[Exercise brief] Nothing in the records below should be altered in the copy, although the pictures must be left out.

━━━━━ Data extracts ━━━━━

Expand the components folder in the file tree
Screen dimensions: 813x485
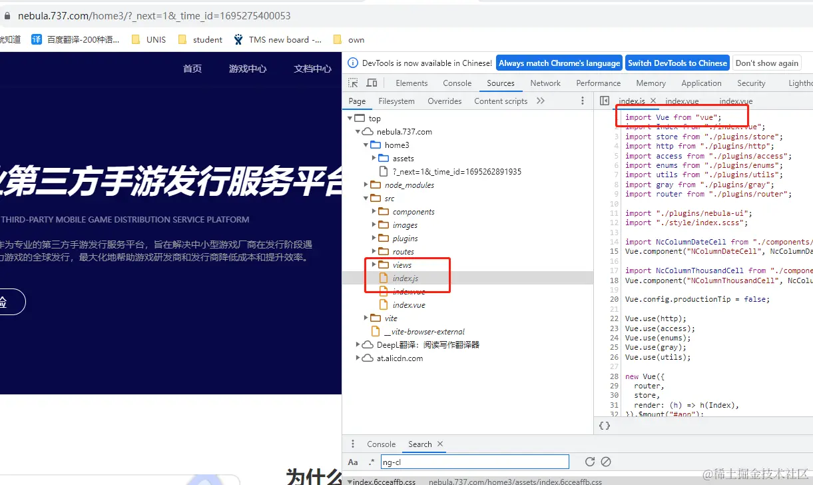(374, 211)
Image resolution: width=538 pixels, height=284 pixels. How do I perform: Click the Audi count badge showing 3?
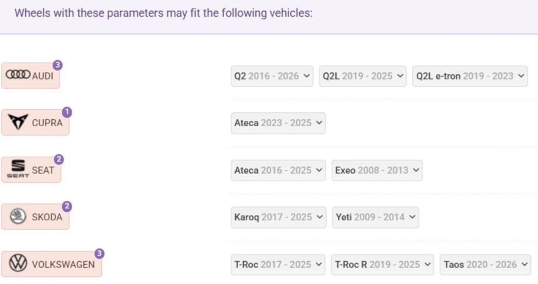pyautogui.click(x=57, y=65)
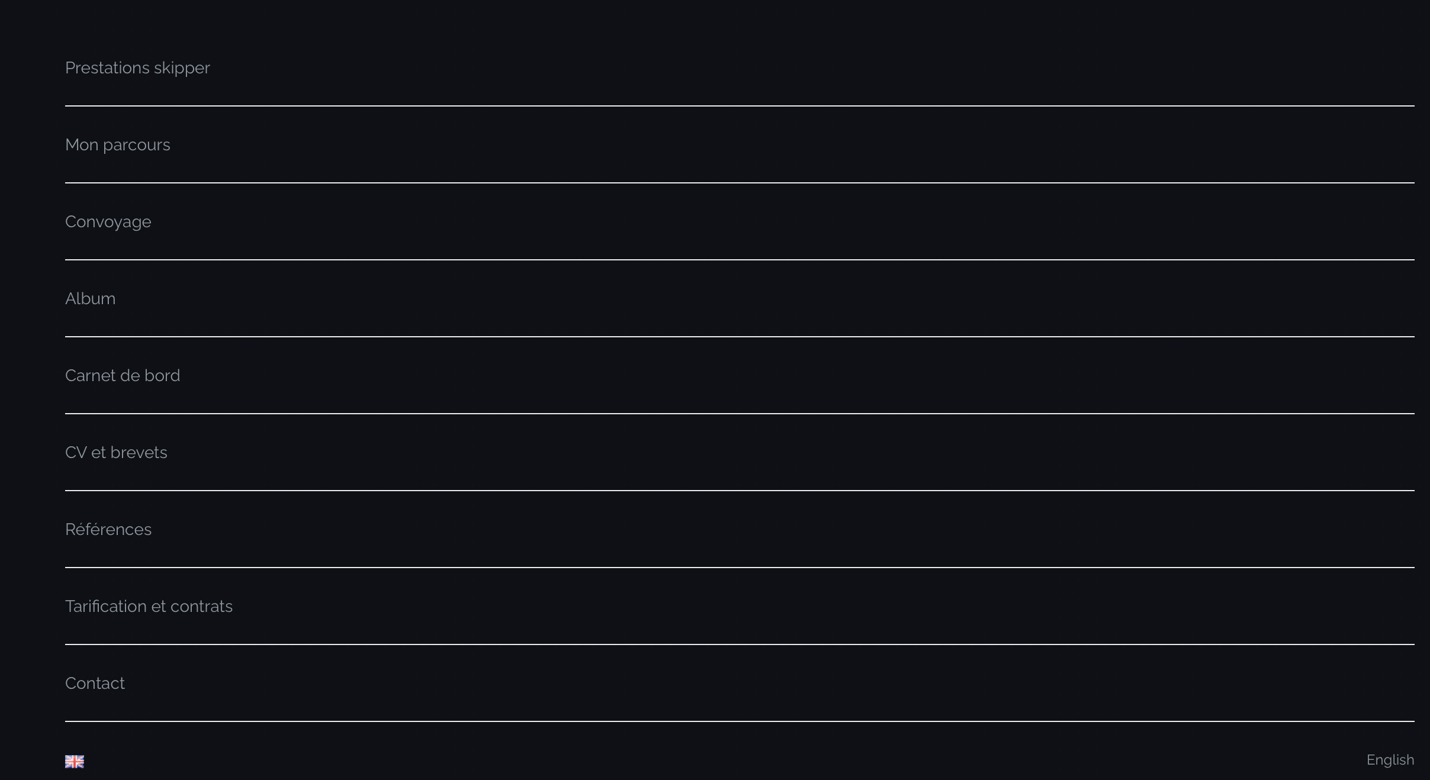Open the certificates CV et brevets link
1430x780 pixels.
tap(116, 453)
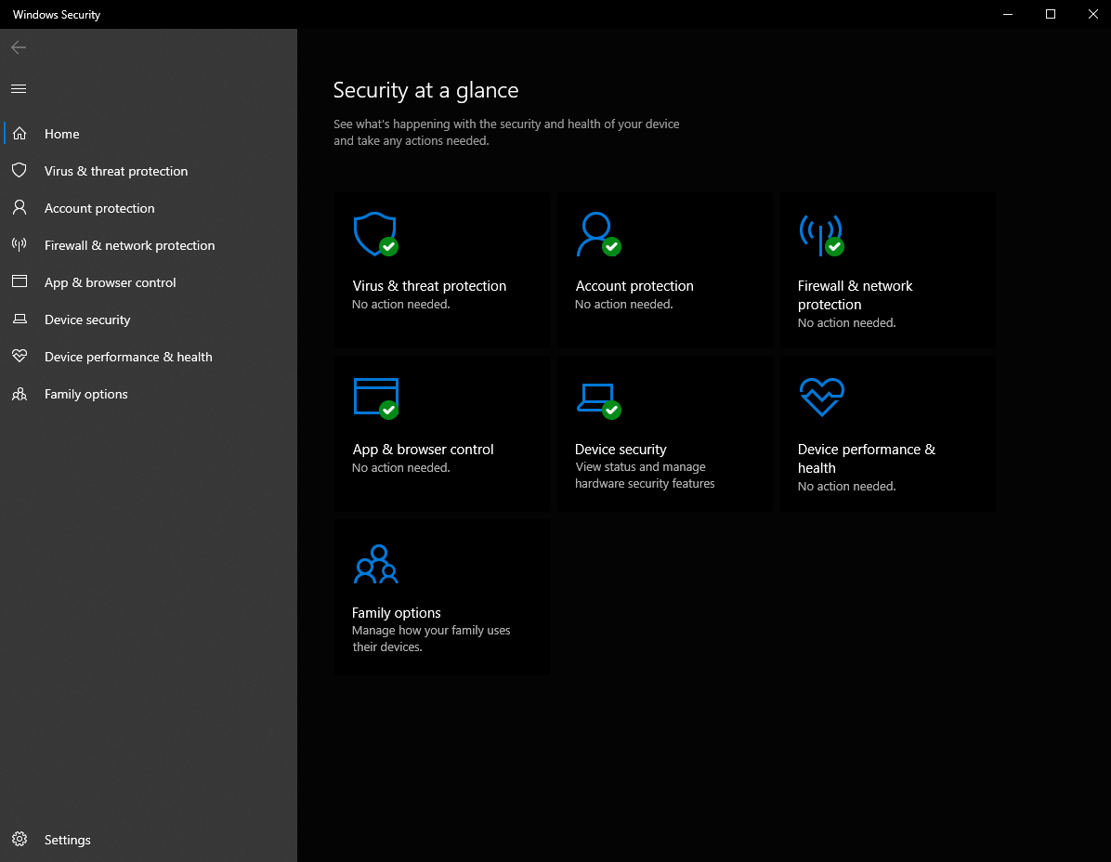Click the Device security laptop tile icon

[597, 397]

━━━━━

[Solution to this task]
Expand the components folder in the file tree
Screen dimensions: 813x485
(374, 211)
Image resolution: width=538 pixels, height=284 pixels. How do I perform: Click the Audi count badge showing 3?
pyautogui.click(x=57, y=65)
Open the certificates CV et brevets link
1430x780 pixels.
tap(116, 453)
Click the Device security laptop tile icon

[597, 397]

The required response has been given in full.